The centenary exhibition, Collectors, Curators, Connoisseurs: A Century of the Oriental Ceramic Society, celebrates the story of the Society, of many of its founder and key early members and the central role it has played in making the UK the centre of East Asian, particularly Chinese, ceramic study and collecting. The exhibition examines the growth of the Oriental Ceramics Society (OCS) from a ‘coterie’ of like-minded collectors and curators, gathering after dinner in their homes to discuss ‘specimens’ to the international, high-profile organisation it is today, with its wide-ranging programme of lectures, handling sessions, field trips and regular publications and exhibitions. This is highlighted by a carefully chosen selection of over 100 objects borrowed from UK museums and from private members’ collections.
The loans have been chosen specifically by the exhibition committee to reflect the diversity of areas studied and collected by the Oriental Ceramics Society members over the century. The exhibition encompasses a range of material, not just ceramics, though these make up a large proportion; bronze, jade, lacquer, glass, painting and sculpture are also included. Objects from China form a large part but there are also examples from Korea, Japan and the Middle East.

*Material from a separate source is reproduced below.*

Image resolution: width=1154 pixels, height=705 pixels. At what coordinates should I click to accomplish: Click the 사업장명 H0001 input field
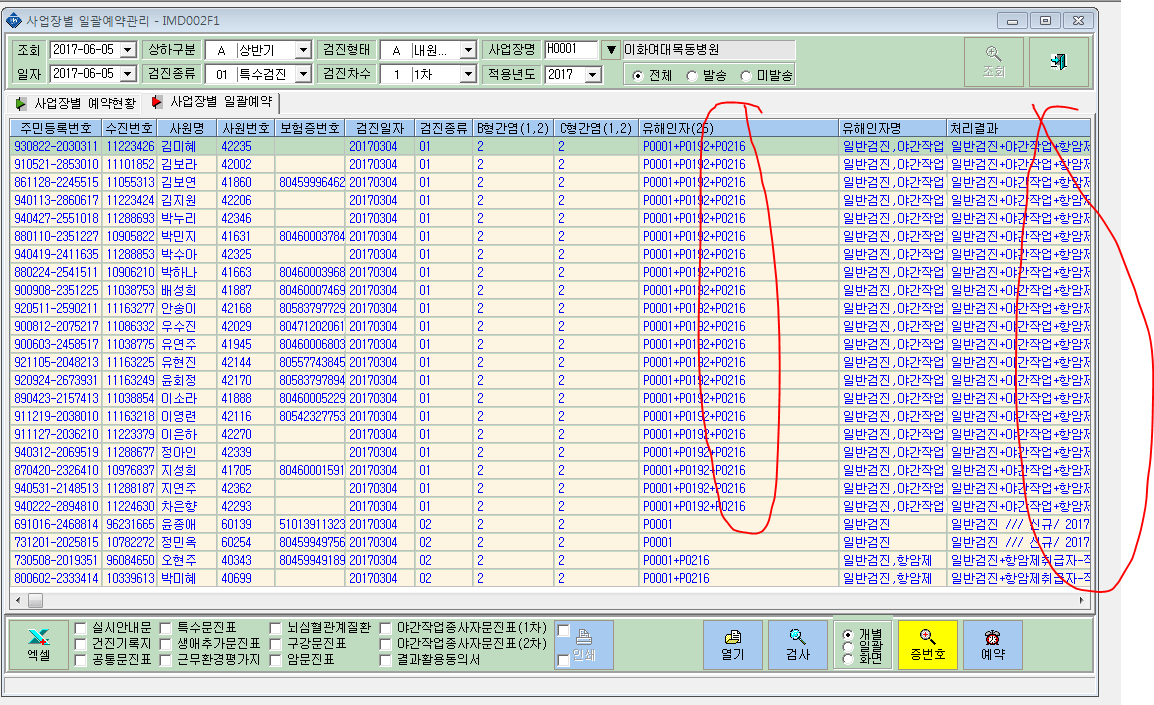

The exhibition is divided broadly into five sections with the first four focusing on the history of the Society, its achievements and some of its historically significant members while the fifth section features loans from current members, many with connections to early members. This article introduces one aspect of the exhibition – the collectors, who were the driving force behind the OCS – and considers three (two individuals and a couple) out of a very large number who were so instrumental in forming the field of East Asian ceramic study and collecting in the UK.
George Eumorfopoulos (1863-1939)
George Eumorfopoulos, who held the post of first President from the establishment of the Oriental Ceramics Society until his death, was described as not just the ‘life and soul but also the guiding hand’ of the Society (fig 1). Born in Liverpool to a Greek family, he was a successful businessman, rising to the position of vice-president at the trading company, Ralli Brothers and was a member of the Baltic Exchange. His passion lay, however, in art and collecting and by the early decades of the 20th century, he was acquiring widely in the collecting areas that were new and emerging in Europe as a result of railway construction in China, including Han, Tang and Song dynasty ceramics, forming an outstanding collection that was ‘remarkable in its extent and representative character’.
Eumorfopolos’ collection was largely displayed in a purpose-built museum with glass cabinets in his home in 7 Chelsea Embankment. The rooms of his house were photographed in 1934; a number of bespoke albums were made as a record, one of which is included in the archive display of the centenary exhibition (fig 2). His generosity in sharing his collection was legendary and he believed that ‘the specimens were no mere possessions bought at a price, but a delight to be shared with others’. Many of the early meetings and handling sessions of the society were held in his house.
Keen Collectors of Song Ceramics
The founder members were keen collectors of Song ceramics and the centenary exhibition highlights some that were collected by Eumorfopoulos and his fellow members. The Northern Song (960-1127) celadon-glazed stoneware vase from the Yaozhou kilns, Shaanxi province, collected by Eumorfopoulos and now in the collection of the V&A, is characteristic of the celadons enjoyed by the early Oriental Ceramics Society collectors, though the exact kiln site was not yet known in Europe so they were referred to as ‘Northern celadons’. This vase was published in one of the key publications on Chinese ceramics of the early 20th century, The Art of the Chinese Potter (1923), by RL Hobson and A L Hetherington, themselves both founder members of the OCS, the former the Keeper of Oriental Antiquities at the British Museum, and the later the long-standing Honorary Secretary. The upcoming exhibition includes some of the original artwork from that publication, now in the collection of Bristol Museum and Art Gallery.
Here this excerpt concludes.